C’est l’un des pharaons les plus connus du grand public : Toutankhamon a vu sa tombe, dans la Vallée des rois, près de Louxor en Égypte, être victime de son succès au point d’en être gravement menacée.
Appelée à la rescousse en 2009, une équipe d’experts internationaux vient de terminer ses travaux pour une meilleure sauvegarde de la tombe souterraine découverte en 1922 par l’archéologue britannique Anglais Howard Carter.
« 100 ans de visite, après avoir été scellée 3 000 ans ! Vous imaginez l’impact sur l’état de la tombe ? », a expliqué jeudi Neville Agnew, le responsable du projet conduit par le Getty Conservation Institute (GCI) de Los Angeles. « Visiteurs, humidité, poussière… », a-t-il énuméré lors d’un symposium pour présenter les travaux du GCI à Louxor, non loin de la Vallée de rois.
Depuis 2009, le scientifique a rassemblé sous son autorité une équipe de quelque 25 spécialistes sur les lieux : archéologues, architectes, ingénieurs, microbiologistes. Interrompu quelques temps après la révolution égyptienne de 2011 et l’instabilité politique qui a suivi, le projet a repris par la suite et vient à peine de s’achever. La première étape a été d’entreprendre une étude complète notamment sur l’état des célèbres peintures murales jaunes et ocre ornant la chambre funéraire du jeune roi Toutankhamon, qui a régné il y a plus de 3 300 ans.
Lori Wong, conservatrice, spécialiste des peintures murales, a notamment cherché à comprendre « la composition matérielle des peintures, comment elles ont été appliquées ». L’objectif : « comprendre l’état actuel des peintures, savoir si elles sont en danger, et établir un plan pour les sauvegarder pour l’avenir », a-t-elle dit.

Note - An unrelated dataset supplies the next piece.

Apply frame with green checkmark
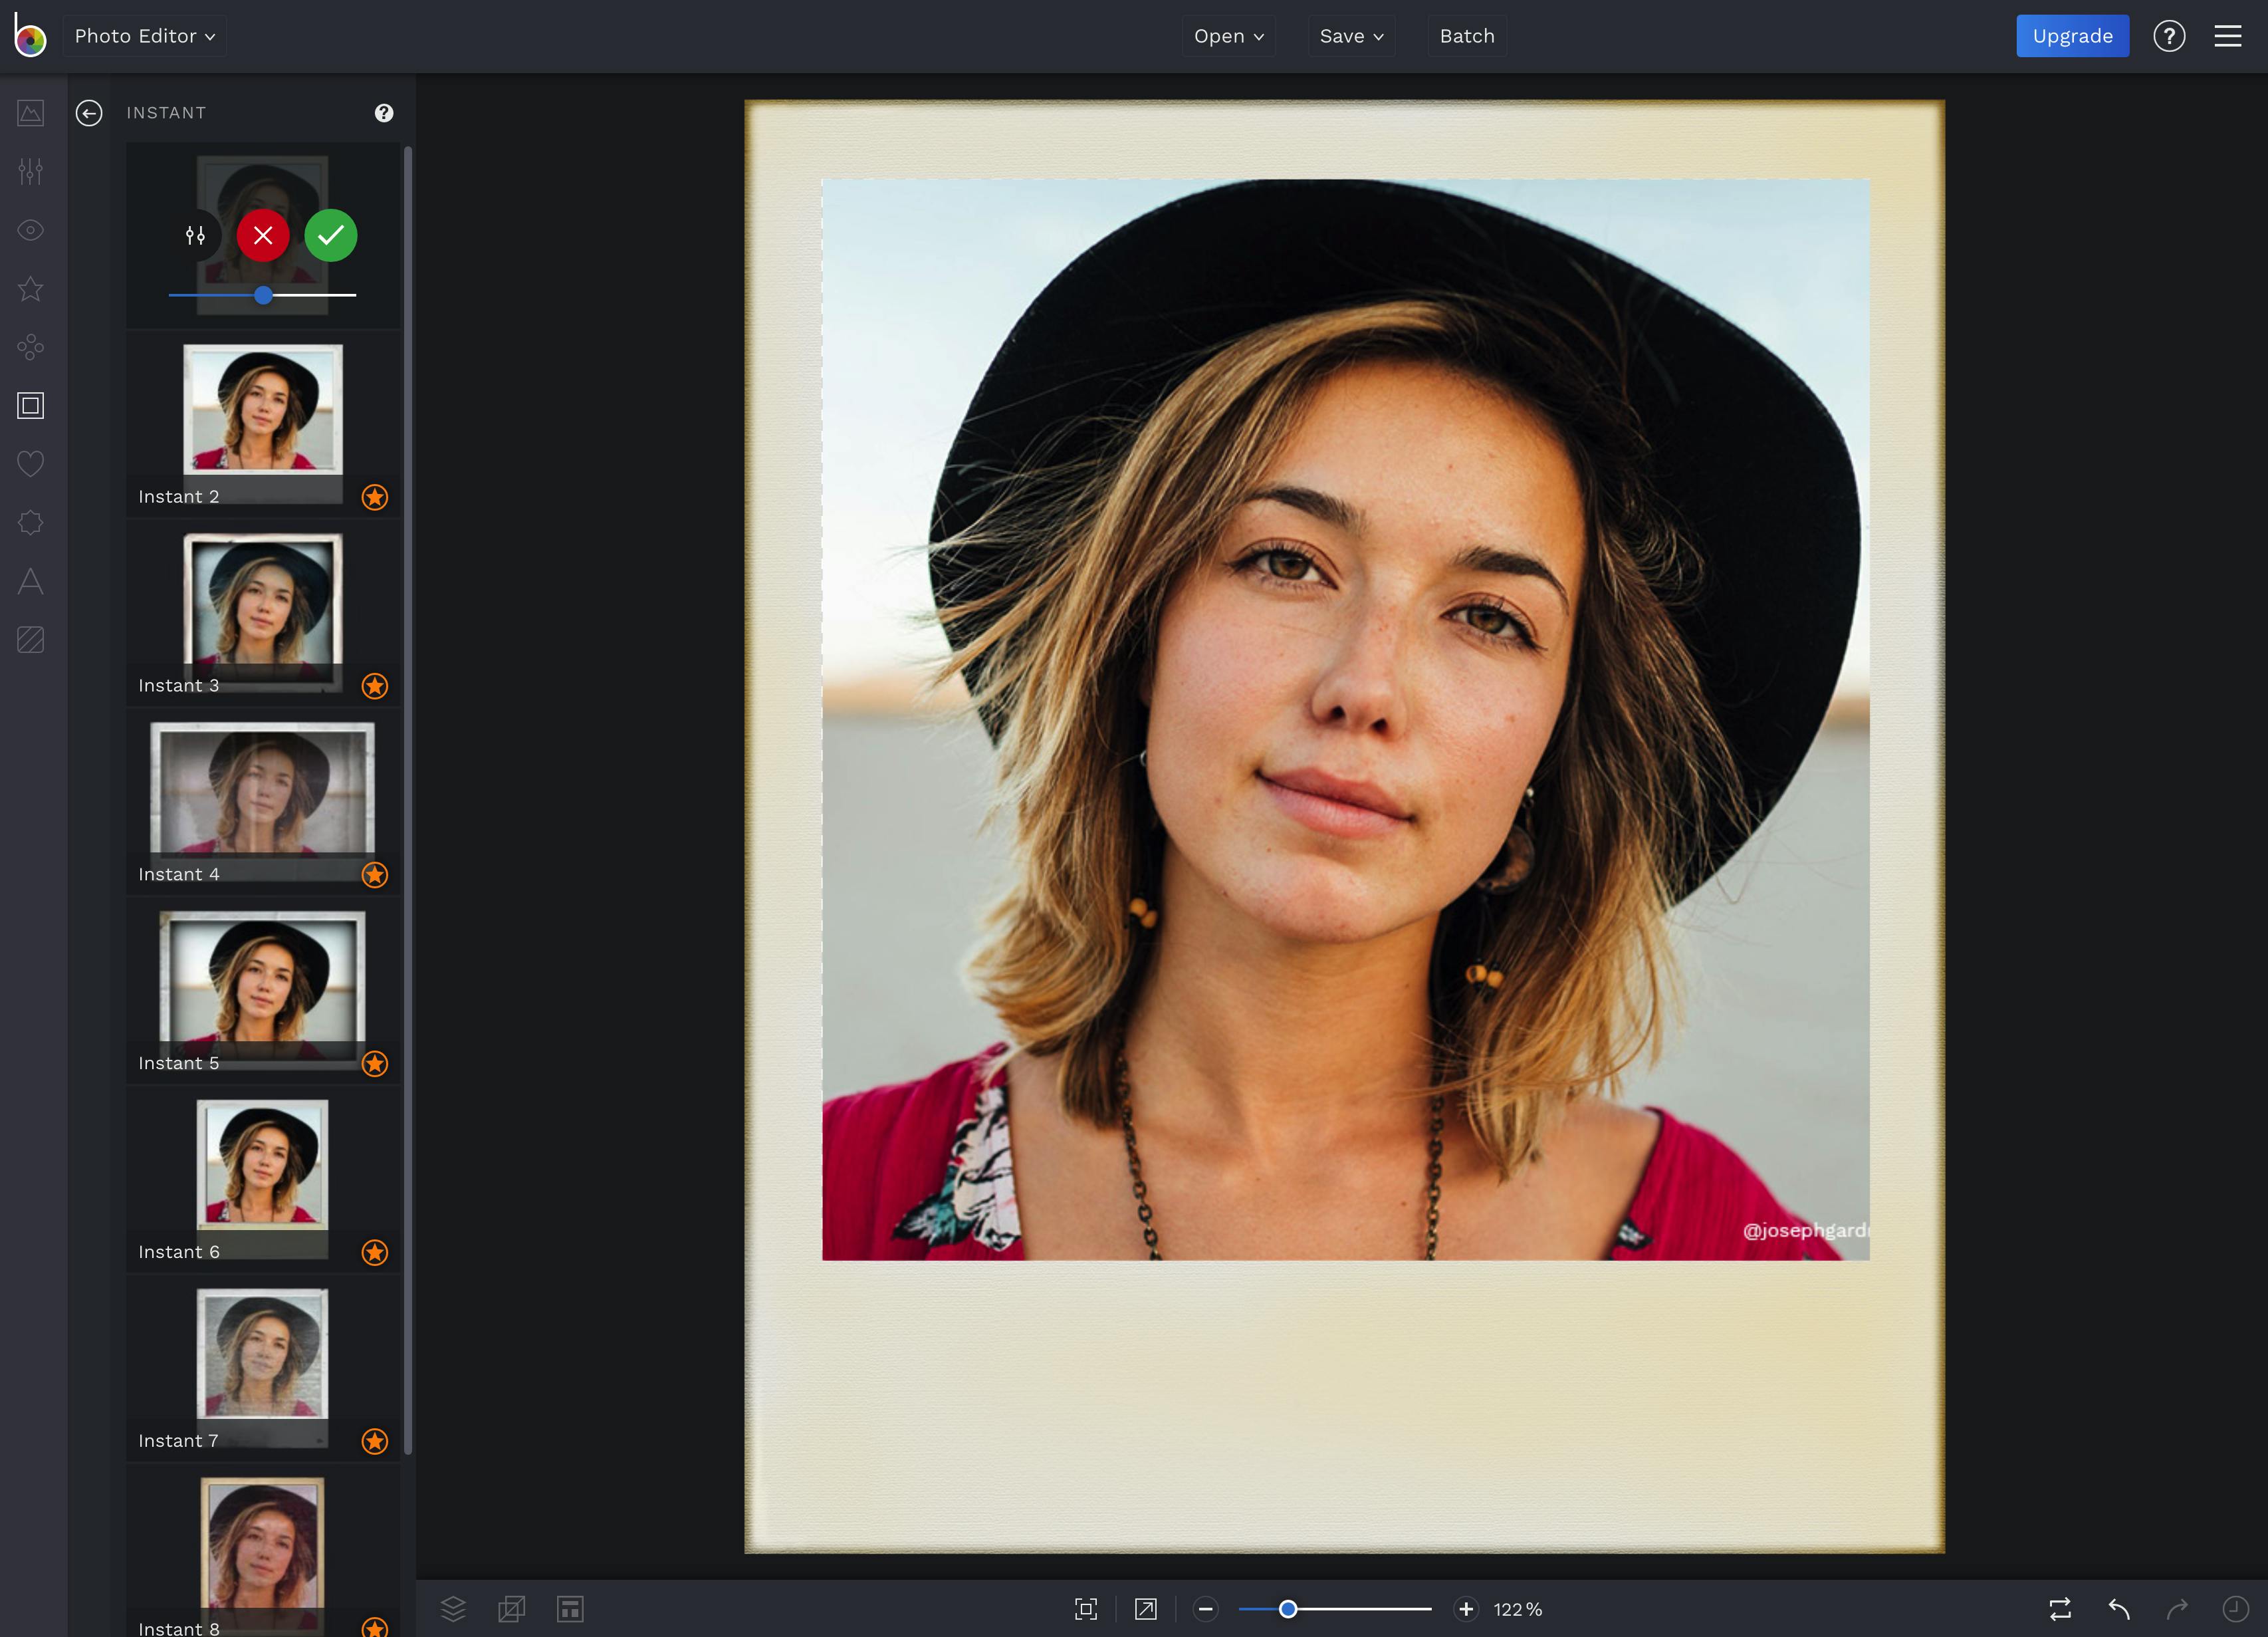This screenshot has width=2268, height=1637. (331, 236)
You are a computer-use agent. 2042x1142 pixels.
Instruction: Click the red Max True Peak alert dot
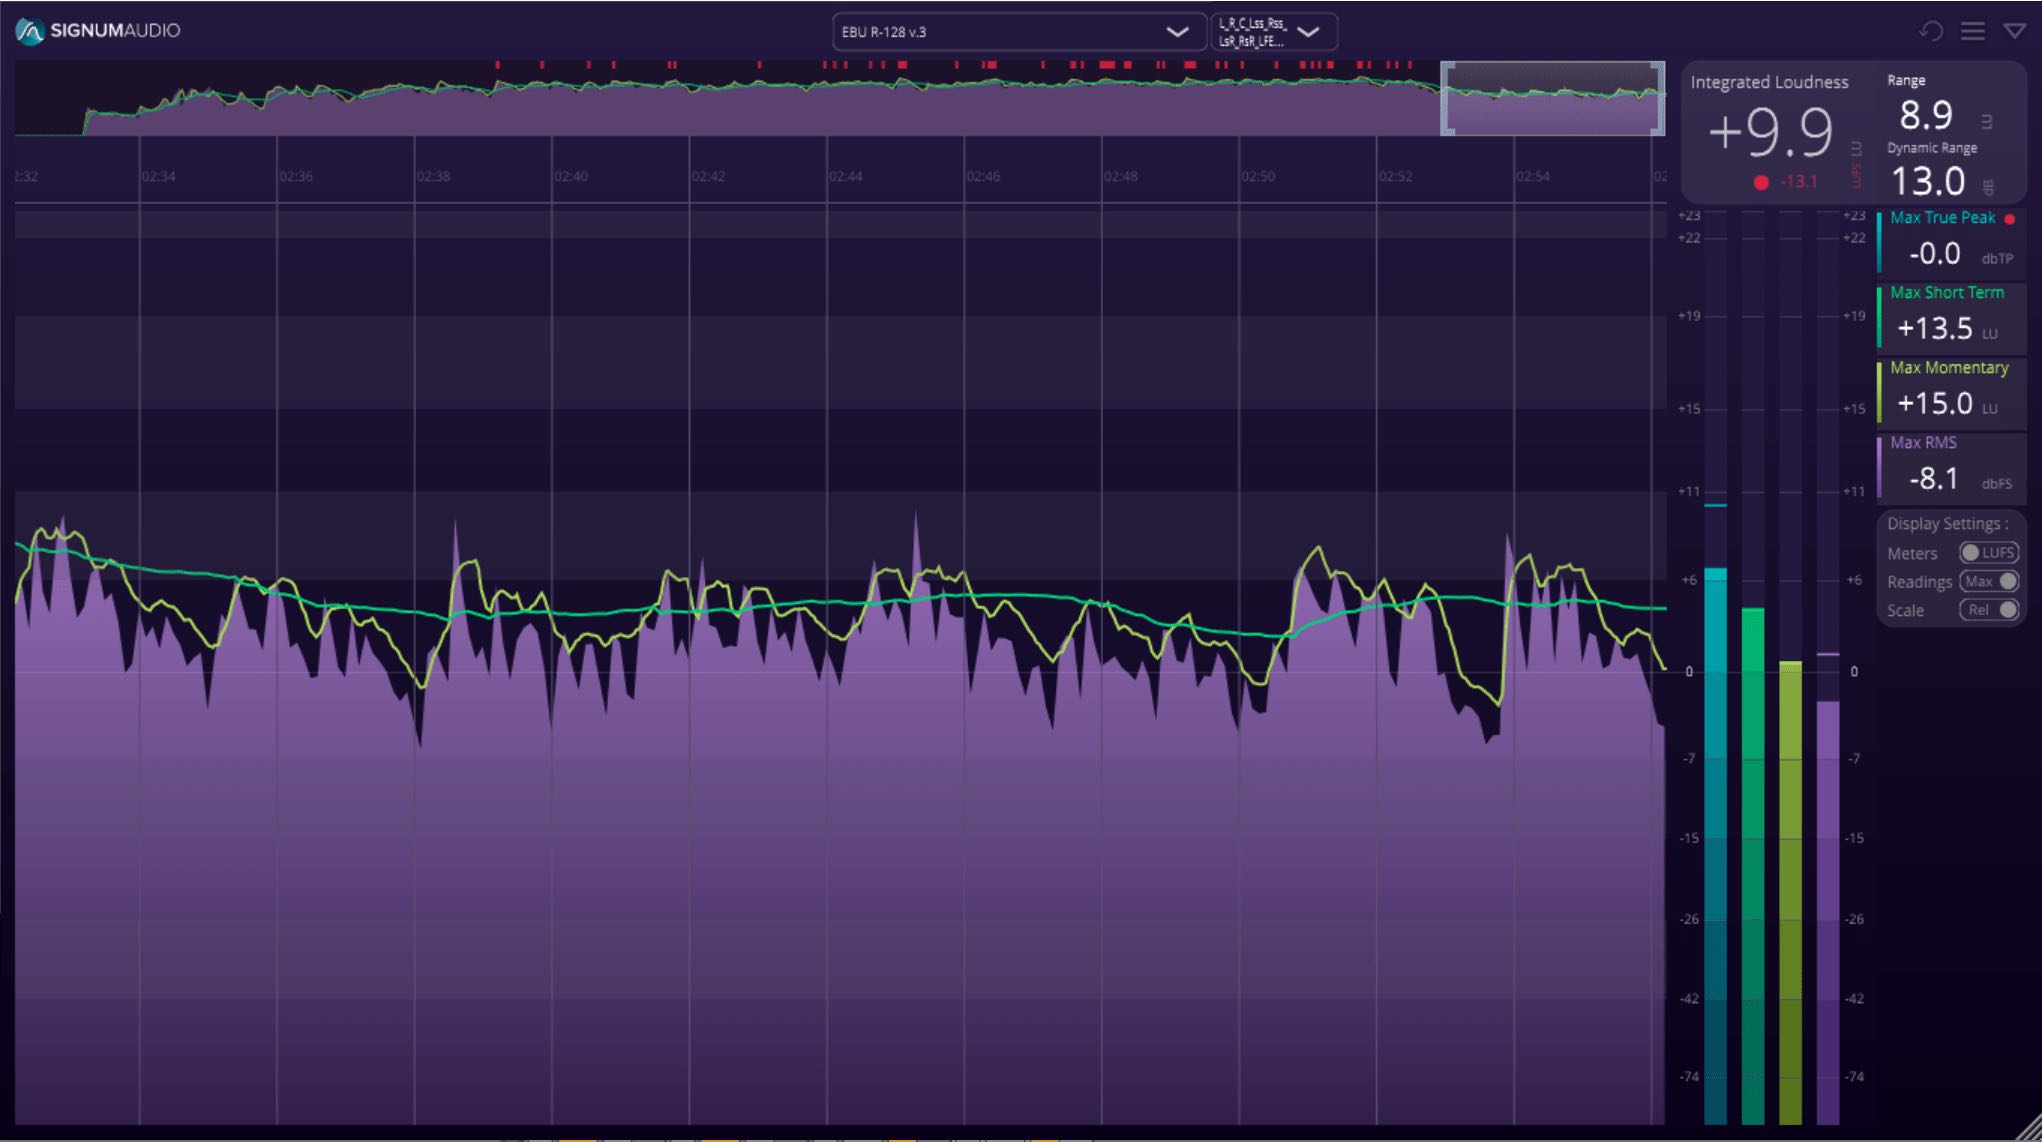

Introduits dans la tombe appelée par les archéologues « KV62 », les microscopes des scientifiques ont même pu scruter avec la plus grande précision de mystérieuses « tâches brunes », caractéristiques de cette tombe royale.
Pas plus de 500 ans à ce rythme
La crainte était qu’elles ne deviennent une menace pour les représentations murales de Toutankhamon, dépeint notamment face à la déesse Nut, qui l’accueille dans le royaume de Dieu. Mais les scientifiques sont parvenus, grâce à ce projet de conservation, à établir qu’il s’agissait d’organismes microbiologiques morts depuis longtemps. Seul problème : impossible de les retirer car ils sont profondément incrustés dans la peinture. « Nous avons fait de la conservation, pas de la restauration », a insisté Neville Agnew. Des tentatives de restauration ont été faites auparavant, précise-t-il, soulignant que la mission du GCI était, elle, de stabiliser et conserver les lieux. « Et puis les tâches brunes font partie de l’histoire », philosophe-t-il, en ajoutant qu’elles n’ont pas évolué depuis la découverte de Carter.
Parallèlement, des architectes ont repensé la plateforme où les visiteurs se tiennent, afin de les éloigner de la fragile paroi. Et des ingénieurs ont élaboré un nouveau système de ventilation pour limiter les effets dévastateurs du dioxyde de carbone, de l’humidité, et de la poussière. Si les plus belles pièces du trésor de Toutankhamon sont visibles au musée égyptien du Caire, la tombe abrite toujours la momie du pharaon lui-même dans un caisson de verre vidé d’oxygène et le sarcophage extérieur en bois doré.
Selon le célèbre archéologue égyptien Zahi Hawass, ancien ministre des Antiquités, initiateur du projet en 2009, « le GCI a sauvé la tombe de Toutankhamon ». « Pourtant, je pense quand même qu’après ce superbe travail, on devrait limiter le nombre de visiteurs », a-t-il assuré. « Si on laisse le tourisme de masse entrer dans la tombe, elle ne durera pas plus de 500 ans », a-t-il mis en garde avant de prôner un arrêt total des visites pour préserver les lieux. « Nous devons penser à l’avenir », a martelé Zahi Hawass. Une réplique de la chambre funéraire a été construite non loin de la Vallée des rois, près de la maison d’Howard Carter. C’est là que les visiteurs devraient se rendre, « mais beaucoup de gens n’accepteront pas cette idée », regrette l’archéologue.